• **Data for review**
+-------+
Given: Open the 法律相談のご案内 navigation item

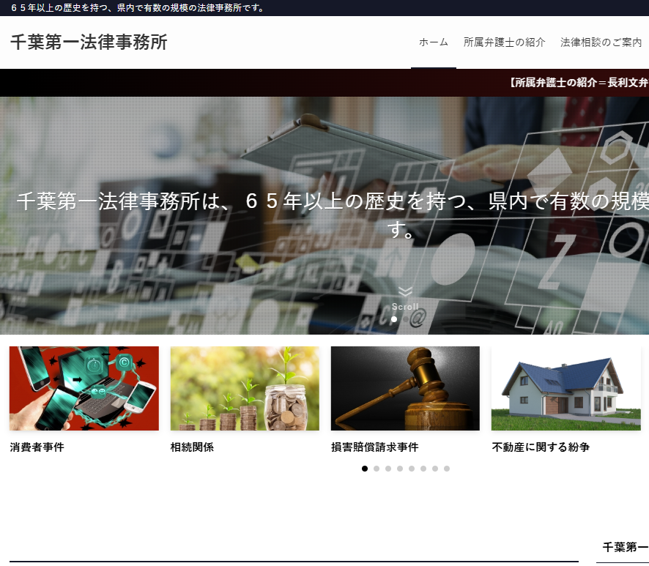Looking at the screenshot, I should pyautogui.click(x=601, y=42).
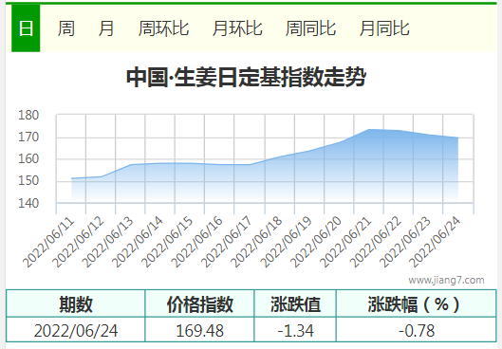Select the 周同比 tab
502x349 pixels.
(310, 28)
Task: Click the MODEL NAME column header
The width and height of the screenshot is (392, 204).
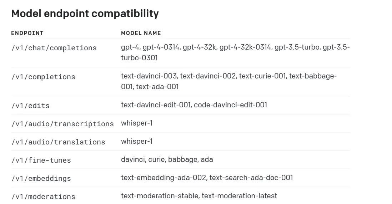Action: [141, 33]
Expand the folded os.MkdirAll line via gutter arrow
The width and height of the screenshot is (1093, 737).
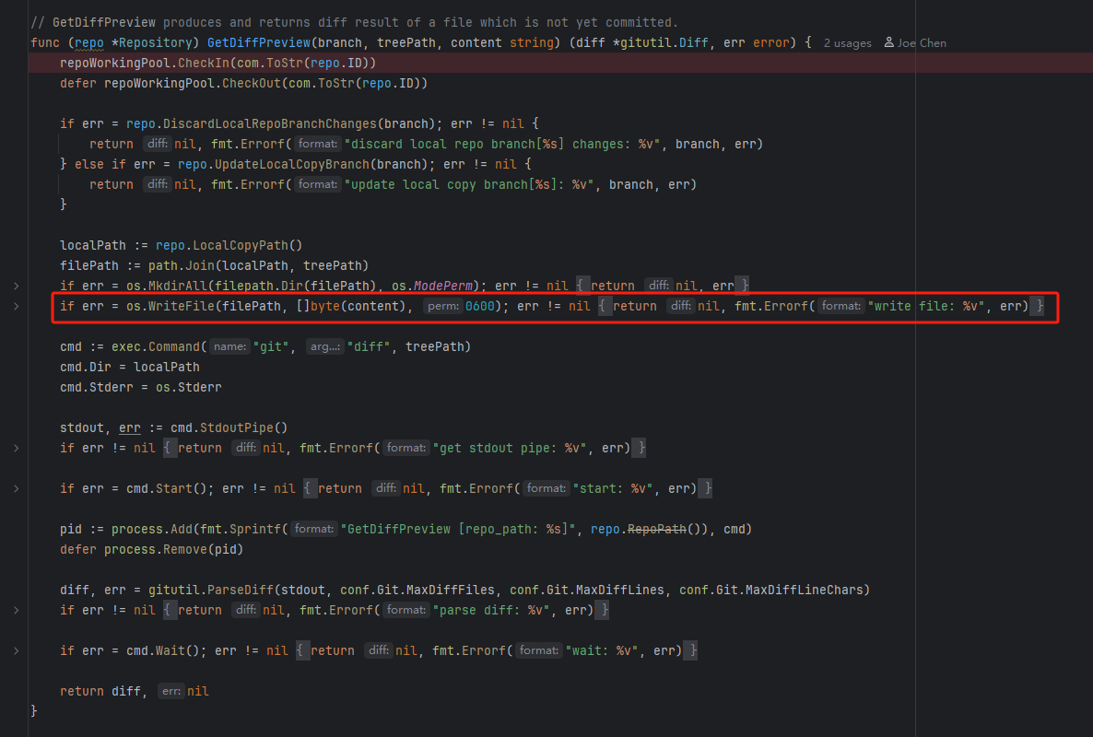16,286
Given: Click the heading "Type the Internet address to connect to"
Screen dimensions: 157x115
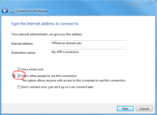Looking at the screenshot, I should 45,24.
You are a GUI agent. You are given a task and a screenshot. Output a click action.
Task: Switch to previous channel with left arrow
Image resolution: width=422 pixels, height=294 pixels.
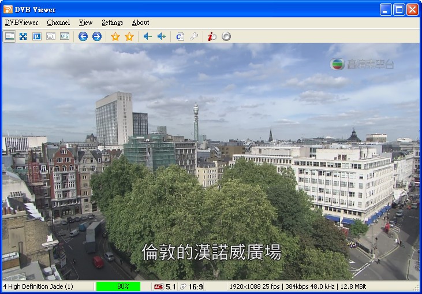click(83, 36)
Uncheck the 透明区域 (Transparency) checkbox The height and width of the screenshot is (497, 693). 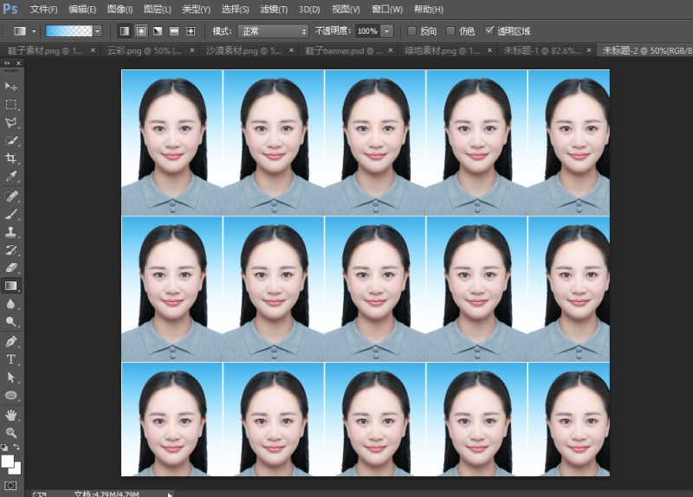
+-------+
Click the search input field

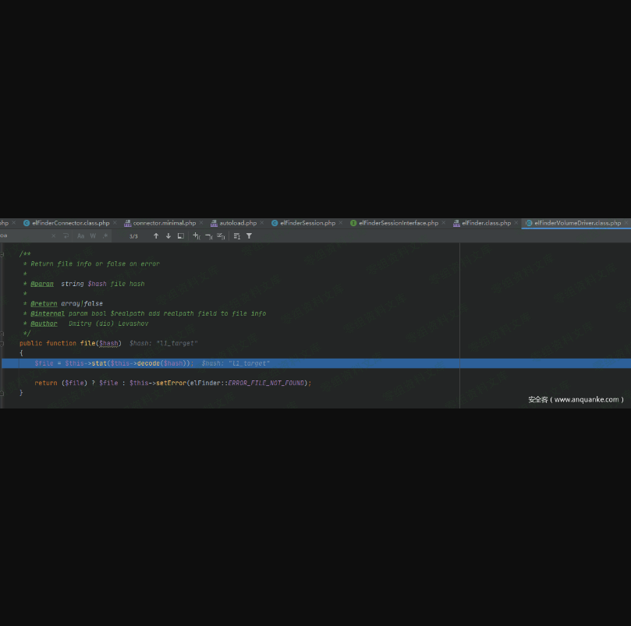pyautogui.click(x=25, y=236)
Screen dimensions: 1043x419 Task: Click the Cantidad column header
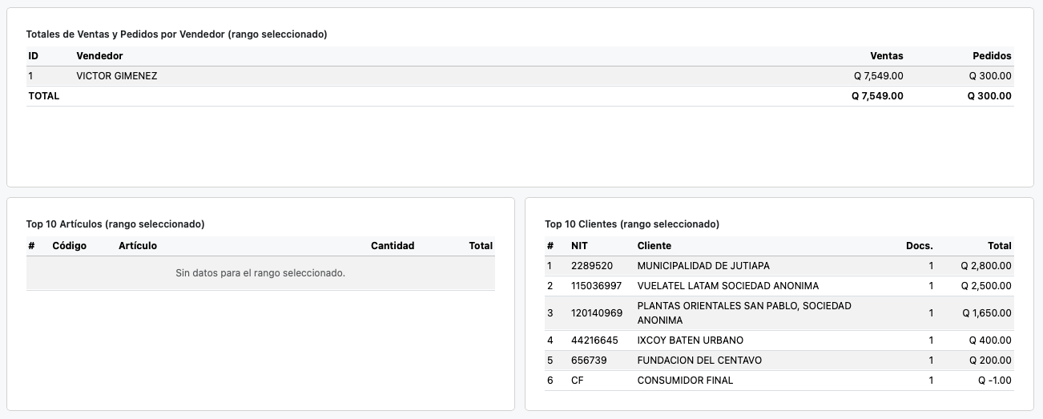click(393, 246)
+-------+
• **Work to be completed**
Word for word, retype the lines in the entries above that run from the one with "Expand the folded" through the one with "Uncheck the 透明区域". Both ends count; pictures do not.

• **Exercise solution**
Expand the folded os.MkdirAll line via gutter arrow
The width and height of the screenshot is (1093, 737).
16,286
Given: Click the heading "Type the Internet address to connect to"
Screen dimensions: 157x115
Looking at the screenshot, I should 45,24.
You are a GUI agent. You are given a task and a screenshot. Output a click action.
Task: Switch to previous channel with left arrow
Image resolution: width=422 pixels, height=294 pixels.
click(83, 36)
Uncheck the 透明区域 (Transparency) checkbox The height and width of the screenshot is (497, 693). 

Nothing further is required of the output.